I recall the summer evenings when my sister and I would go out and play in the shallow ditch that ran along the front of our farm. We’d watch for cars to come down the road (they were few and far between!), and we’d hid from them in the ditch. I don’t recall why, but it was something to do. The fireflies would be lighting up all around us and one could hear the crickets and other insects singing their nightly song from the grasses and fields that were all around us. It was magical.
And as the sun would set in the west, we’d see scenes like the one in my photo that I’m posting today. This wasn’t taken on our farm, but it was taken in Iowa on my cousin’s farm at the end of a summer’s day – the sun going down in a blazing ball of fire as darkness started to take a firm hold on the fields of corn and soybeans.
I wouldn’t trade those memories for anything. It was a magical time to be alive.
ON THIS DAY IN HISTORY: in 1999, an earthquake near the Caspian Sea in Iran killed more than 50,000 and injures another 135,000. The 7.7-magnitude tremor wrecked havoc on the simply constructed houses in the area.

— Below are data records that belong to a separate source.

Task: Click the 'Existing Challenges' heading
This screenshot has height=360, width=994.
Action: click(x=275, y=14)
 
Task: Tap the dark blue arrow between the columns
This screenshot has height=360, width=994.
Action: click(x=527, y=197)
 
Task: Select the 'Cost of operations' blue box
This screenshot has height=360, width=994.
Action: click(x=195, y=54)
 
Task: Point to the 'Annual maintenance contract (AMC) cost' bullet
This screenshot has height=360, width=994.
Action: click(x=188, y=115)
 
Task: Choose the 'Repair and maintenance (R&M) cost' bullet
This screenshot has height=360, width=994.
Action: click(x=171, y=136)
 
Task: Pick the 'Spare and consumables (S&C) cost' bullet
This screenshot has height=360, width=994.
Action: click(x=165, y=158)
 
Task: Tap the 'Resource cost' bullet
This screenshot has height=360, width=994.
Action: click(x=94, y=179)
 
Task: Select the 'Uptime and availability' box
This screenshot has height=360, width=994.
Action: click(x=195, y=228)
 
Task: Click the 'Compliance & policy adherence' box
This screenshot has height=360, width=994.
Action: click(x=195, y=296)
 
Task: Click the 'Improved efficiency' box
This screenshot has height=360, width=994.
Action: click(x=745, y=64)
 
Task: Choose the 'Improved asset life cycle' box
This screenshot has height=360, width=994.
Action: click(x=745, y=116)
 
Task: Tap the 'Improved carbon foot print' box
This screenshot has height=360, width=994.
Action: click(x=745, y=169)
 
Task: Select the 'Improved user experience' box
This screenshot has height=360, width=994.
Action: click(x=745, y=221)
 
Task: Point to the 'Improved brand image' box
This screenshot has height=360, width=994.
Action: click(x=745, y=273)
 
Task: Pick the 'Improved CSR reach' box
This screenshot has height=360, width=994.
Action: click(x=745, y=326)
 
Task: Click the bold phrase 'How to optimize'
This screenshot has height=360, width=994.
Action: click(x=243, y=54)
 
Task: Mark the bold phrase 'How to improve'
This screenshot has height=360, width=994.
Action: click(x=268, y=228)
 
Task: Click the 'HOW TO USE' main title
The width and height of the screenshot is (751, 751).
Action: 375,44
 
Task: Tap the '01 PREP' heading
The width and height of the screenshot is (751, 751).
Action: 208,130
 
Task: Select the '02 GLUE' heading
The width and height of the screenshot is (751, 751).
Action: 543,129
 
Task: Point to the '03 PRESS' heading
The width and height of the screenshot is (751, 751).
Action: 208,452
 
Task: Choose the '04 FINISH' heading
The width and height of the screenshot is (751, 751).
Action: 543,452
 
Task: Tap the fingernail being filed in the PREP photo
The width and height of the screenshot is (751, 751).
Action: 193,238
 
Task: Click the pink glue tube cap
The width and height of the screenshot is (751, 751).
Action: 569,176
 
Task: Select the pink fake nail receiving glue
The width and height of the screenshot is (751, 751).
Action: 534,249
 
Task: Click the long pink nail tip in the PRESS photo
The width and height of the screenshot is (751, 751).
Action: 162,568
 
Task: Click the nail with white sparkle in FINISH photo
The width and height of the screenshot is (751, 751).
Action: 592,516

Thirty minutes past midnight, with most people sleeping in their homes, a violent quake, centered along the shores of the Caspian Sea in northwestern Iran shattered the nighttime tranquility. A 20,000-square-mile area in the provinces of Zanjan and Gilan was absolutely devastated. This region encompasses both farms and sea resorts–all were demolished. In towns along one 80-mile stretch, every single building was reduced to rubble and every single resident was killed.
Additionally, a burst dam in Rasht, caused by a 6.5-magnitude aftershock the following morning, wiped out a large stretch of farmland. Landslides made many roads impassable and many of the people who initially survived under the rubble could not be rescued before their air supply ran out. An estimated 400,000 people were left homeless by the earthquake.
Worldwide relief efforts were undertaken. The Iranian government grudgingly accepted assistance from the United States, though it refused help from Israel and South Africa. Because of Iran’s tenuous relations with their home nations, many relief workers from western nations were sent home after only a brief time and before critical assistance could be provided.
TRIVIA FOR TODAY: A massive 8.8 earthquake in Chile moved the city of Concepción 10 feet to the west on February 27, 2010. This quake also shortened Earth’s day and slightly changed the rotation of the planet. The deadliest earthquake known hit Shansi, China on January 23, 1556. An estimated 830,000 people died.